**** Exercise passage

Enhancing DNA barcode reference libraries by harvesting terrestrial arthropods at the Smithsonian's National Museum of Natural History

Biodivers Data J. 2023 Apr 24:11:e100904. doi: 10.3897/BDJ.11.e100904. eCollection 2023.

Abstract

The use of DNA barcoding has revolutionised biodiversity science, but its application depends on the existence of comprehensive and reliable reference libraries. For many poorly known taxa, such reference sequences are missing even at higher-level taxonomic scales. We harvested the collections of the Smithsonian's National Museum of Natural History (USNM) to generate DNA barcoding sequences for genera of terrestrial arthropods previously not recorded in one or more major public sequence databases. Our workflow used a mix of Sanger and Next-Generation Sequencing (NGS) approaches to maximise sequence recovery while ensuring affordable cost. In total, COI sequences were obtained for 5,686 specimens belonging to 3,737 determined species in 3,886 genera and 205 families distributed in 137 countries. Success rates varied widely according to collection data and focal taxon. NGS helped recover sequences of specimens that failed a previous run of Sanger sequencing. Success rates and the optimal balance between Sanger and NGS are the most important drivers to maximise output and minimise cost in future projects. The corresponding sequence and taxonomic data can be accessed through the Barcode of Life Data System, GenBank, the Global Biodiversity Information Facility, the Global Genome Biodiversity Network Data Portal and the NMNH data portal.

Keywords: BINs; CBG; COI; Centre for Biodiversity Genomics; National Museum of Natural History; OTUs; USNM; cox1; dark taxa; museum harvesting; natural history collection.

********
**** Excerpted data

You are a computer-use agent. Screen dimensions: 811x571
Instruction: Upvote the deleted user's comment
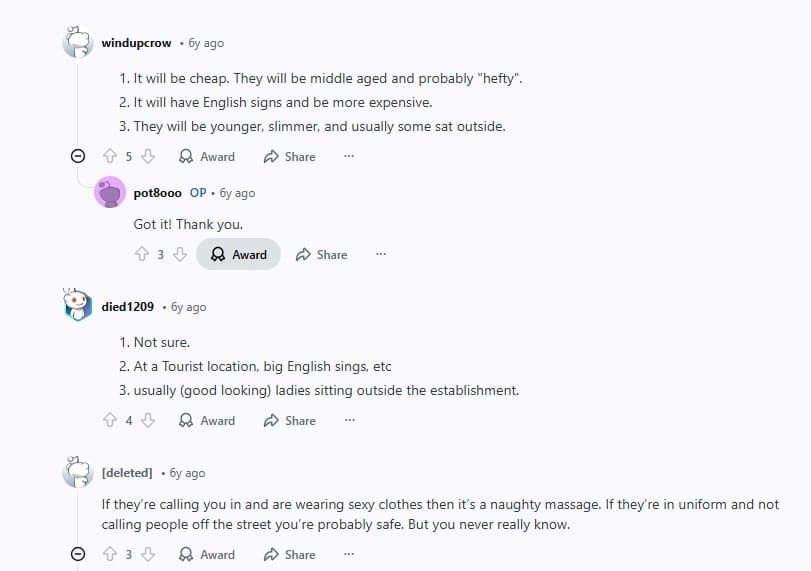110,554
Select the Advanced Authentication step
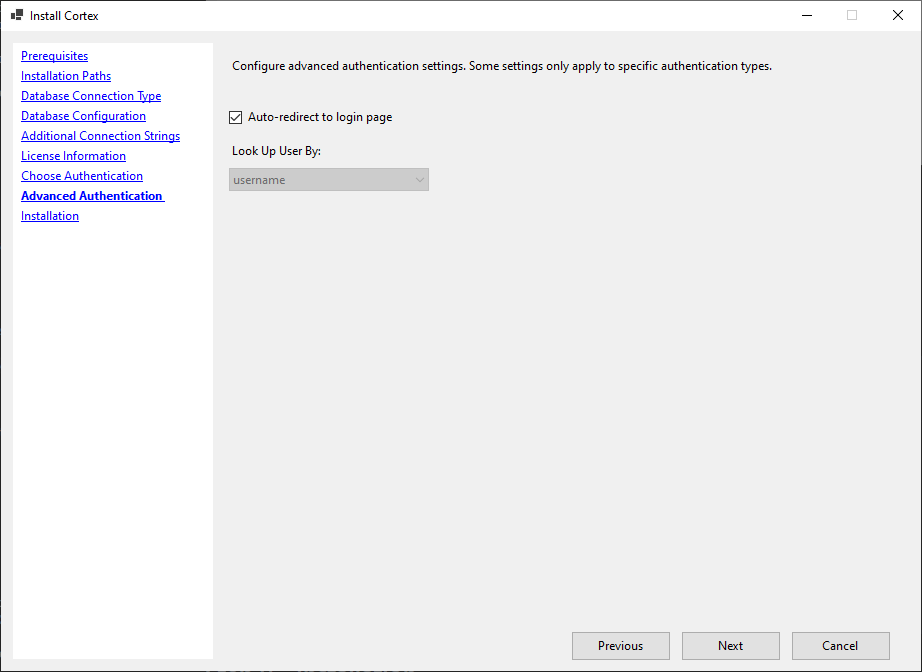Image resolution: width=922 pixels, height=672 pixels. (90, 195)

********

▸ **Exercises to complete**:
a. Answer these questions from the barcoding abstract:
(i) Whose collections were harvested to generate the DNA barcoding sequences?
(ii) For how many specimens were COI sequences obtained?
(iii) What did NGS help recover?
b. Please reproduce the part of the barcoding abstract that opens with the words "Enhancing DNA barcode" and closes with "10.3897/BDJ.11.e100904. eCollection 2023.".
c. Translate this sentence from the barcoding abstract into Spanish: "Success rates varied widely according to collection data and focal taxon."

▸ **Task-by-task answers**:
a.
(i) The Smithsonian's National Museum of Natural History (USNM)
(ii) 5,686 specimens
(iii) Sequences of specimens that failed a previous run of Sanger sequencing

b.
Enhancing DNA barcode reference libraries by harvesting terrestrial arthropods at the Smithsonian's National Museum of Natural History

Biodivers Data J. 2023 Apr 24:11:e100904. doi: 10.3897/BDJ.11.e100904. eCollection 2023.

c. Las tasas de éxito variaron ampliamente según los datos de colecta y el taxón focal.